WHAT TO DO: Locate "Image resolution: width=890" in the listing below, then output the line holding it and every line after it, exactly and with nothing else.

RECORD EXCERPTS:
▬▬▬▬▬▬▬▬▬▬

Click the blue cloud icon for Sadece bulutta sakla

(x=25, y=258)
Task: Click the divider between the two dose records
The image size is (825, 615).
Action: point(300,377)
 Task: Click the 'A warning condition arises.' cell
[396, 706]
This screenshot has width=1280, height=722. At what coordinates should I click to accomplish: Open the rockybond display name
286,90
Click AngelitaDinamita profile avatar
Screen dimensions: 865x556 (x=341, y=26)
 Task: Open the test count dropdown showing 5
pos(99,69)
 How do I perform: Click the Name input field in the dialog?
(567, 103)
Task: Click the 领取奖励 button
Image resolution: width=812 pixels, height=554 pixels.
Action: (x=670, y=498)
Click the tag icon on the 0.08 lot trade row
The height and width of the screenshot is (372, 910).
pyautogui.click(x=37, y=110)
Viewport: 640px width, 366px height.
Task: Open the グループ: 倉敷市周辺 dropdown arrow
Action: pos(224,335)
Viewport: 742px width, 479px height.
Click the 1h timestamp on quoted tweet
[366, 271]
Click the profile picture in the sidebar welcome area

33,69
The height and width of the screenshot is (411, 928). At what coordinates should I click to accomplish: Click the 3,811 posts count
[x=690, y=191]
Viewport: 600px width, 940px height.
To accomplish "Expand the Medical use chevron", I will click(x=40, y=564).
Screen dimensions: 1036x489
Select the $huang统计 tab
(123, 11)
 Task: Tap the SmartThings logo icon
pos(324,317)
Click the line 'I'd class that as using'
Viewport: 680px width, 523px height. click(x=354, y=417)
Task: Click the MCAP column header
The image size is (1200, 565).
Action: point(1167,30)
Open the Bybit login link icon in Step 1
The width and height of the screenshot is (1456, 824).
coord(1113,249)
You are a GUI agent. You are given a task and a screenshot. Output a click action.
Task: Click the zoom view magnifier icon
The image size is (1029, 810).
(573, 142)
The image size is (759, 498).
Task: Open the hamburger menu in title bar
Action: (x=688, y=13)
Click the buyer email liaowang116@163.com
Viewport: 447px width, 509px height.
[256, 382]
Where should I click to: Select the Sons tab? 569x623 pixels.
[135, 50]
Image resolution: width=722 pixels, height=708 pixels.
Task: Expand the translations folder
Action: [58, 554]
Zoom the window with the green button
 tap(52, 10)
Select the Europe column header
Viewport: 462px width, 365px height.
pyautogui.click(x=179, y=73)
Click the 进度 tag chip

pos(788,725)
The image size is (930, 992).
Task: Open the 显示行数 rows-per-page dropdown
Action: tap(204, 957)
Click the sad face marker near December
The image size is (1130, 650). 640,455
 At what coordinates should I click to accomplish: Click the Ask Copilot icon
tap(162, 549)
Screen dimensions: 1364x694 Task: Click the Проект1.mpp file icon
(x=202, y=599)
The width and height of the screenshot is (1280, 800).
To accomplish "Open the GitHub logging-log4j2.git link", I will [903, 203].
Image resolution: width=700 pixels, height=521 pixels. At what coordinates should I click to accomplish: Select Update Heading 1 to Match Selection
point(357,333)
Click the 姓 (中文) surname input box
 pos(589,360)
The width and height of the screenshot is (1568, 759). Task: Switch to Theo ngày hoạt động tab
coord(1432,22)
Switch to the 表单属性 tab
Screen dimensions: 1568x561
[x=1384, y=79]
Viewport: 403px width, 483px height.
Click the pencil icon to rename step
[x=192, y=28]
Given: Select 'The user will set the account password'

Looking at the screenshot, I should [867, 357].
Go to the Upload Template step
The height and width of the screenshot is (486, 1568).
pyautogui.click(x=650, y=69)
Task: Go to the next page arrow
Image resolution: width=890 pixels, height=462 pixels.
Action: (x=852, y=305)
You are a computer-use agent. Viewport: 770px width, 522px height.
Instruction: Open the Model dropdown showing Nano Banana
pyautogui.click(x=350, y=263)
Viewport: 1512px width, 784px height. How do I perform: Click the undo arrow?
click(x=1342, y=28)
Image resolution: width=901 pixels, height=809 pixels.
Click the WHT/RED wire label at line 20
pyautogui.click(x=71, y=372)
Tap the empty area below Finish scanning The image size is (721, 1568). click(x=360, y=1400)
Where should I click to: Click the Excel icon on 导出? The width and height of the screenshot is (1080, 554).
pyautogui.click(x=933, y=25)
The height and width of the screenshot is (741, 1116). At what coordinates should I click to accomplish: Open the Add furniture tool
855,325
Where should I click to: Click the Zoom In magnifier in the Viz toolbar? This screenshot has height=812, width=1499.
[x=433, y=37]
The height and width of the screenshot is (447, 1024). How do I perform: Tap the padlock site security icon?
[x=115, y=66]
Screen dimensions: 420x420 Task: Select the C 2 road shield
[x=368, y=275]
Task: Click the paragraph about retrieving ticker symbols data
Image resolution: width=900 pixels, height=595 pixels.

▬▬▬▬▬▬▬▬▬▬

REPLY:
Image resolution: width=890 pixels, height=462 pixels.
Action: (x=852, y=305)
You are a computer-use agent. Viewport: 770px width, 522px height.
Instruction: Open the Model dropdown showing Nano Banana
pyautogui.click(x=350, y=263)
Viewport: 1512px width, 784px height. How do I perform: Click the undo arrow?
click(x=1342, y=28)
Image resolution: width=901 pixels, height=809 pixels.
Click the WHT/RED wire label at line 20
pyautogui.click(x=71, y=372)
Tap the empty area below Finish scanning The image size is (721, 1568). click(x=360, y=1400)
Where should I click to: Click the Excel icon on 导出? The width and height of the screenshot is (1080, 554).
pyautogui.click(x=933, y=25)
The height and width of the screenshot is (741, 1116). At what coordinates should I click to accomplish: Open the Add furniture tool
855,325
Where should I click to: Click the Zoom In magnifier in the Viz toolbar? This screenshot has height=812, width=1499.
[x=433, y=37]
The height and width of the screenshot is (447, 1024). How do I perform: Tap the padlock site security icon?
[x=115, y=66]
Screen dimensions: 420x420 Task: Select the C 2 road shield
[x=368, y=275]
Task: Click the paragraph about retrieving ticker symbols data
Image resolution: width=900 pixels, height=595 pixels.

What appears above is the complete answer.